> _Your instructions_
Could you output each line below exactly as it appears, excluding any pictures?

> _Task data_
-*-
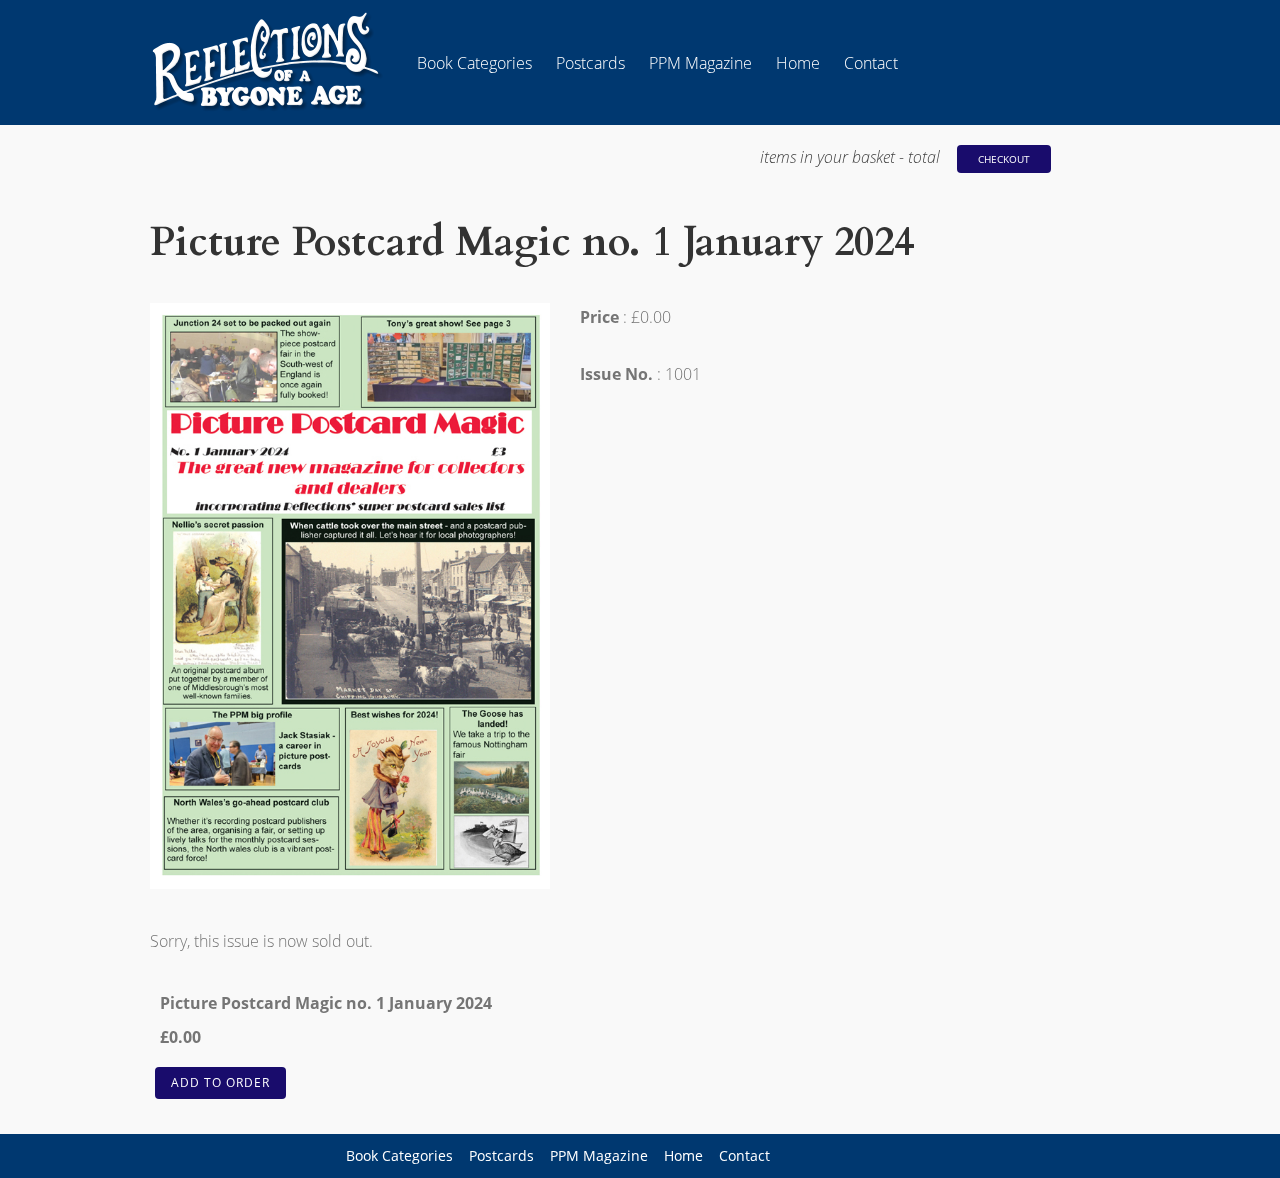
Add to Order (220, 1082)
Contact (871, 63)
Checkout (1004, 159)
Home (798, 63)
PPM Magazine (700, 63)
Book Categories (474, 63)
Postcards (590, 63)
-*-
> _Exercise answer_
Add to Order (220, 1082)
Contact (871, 63)
Checkout (1004, 159)
Home (798, 63)
PPM Magazine (700, 63)
Book Categories (474, 63)
Postcards (590, 63)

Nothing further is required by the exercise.